▶ **What the task asks**
The full set of records needs to be retyped exactly.

[Stored data entries]
━━━━━━━━

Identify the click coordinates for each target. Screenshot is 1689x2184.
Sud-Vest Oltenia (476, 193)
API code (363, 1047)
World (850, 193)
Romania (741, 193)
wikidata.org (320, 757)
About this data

━━━━━━━━

▶ **Task output**
Identify the click coordinates for each target. Screenshot is 1689x2184.
Sud-Vest Oltenia (476, 193)
API code (363, 1047)
World (850, 193)
Romania (741, 193)
wikidata.org (320, 757)
About this data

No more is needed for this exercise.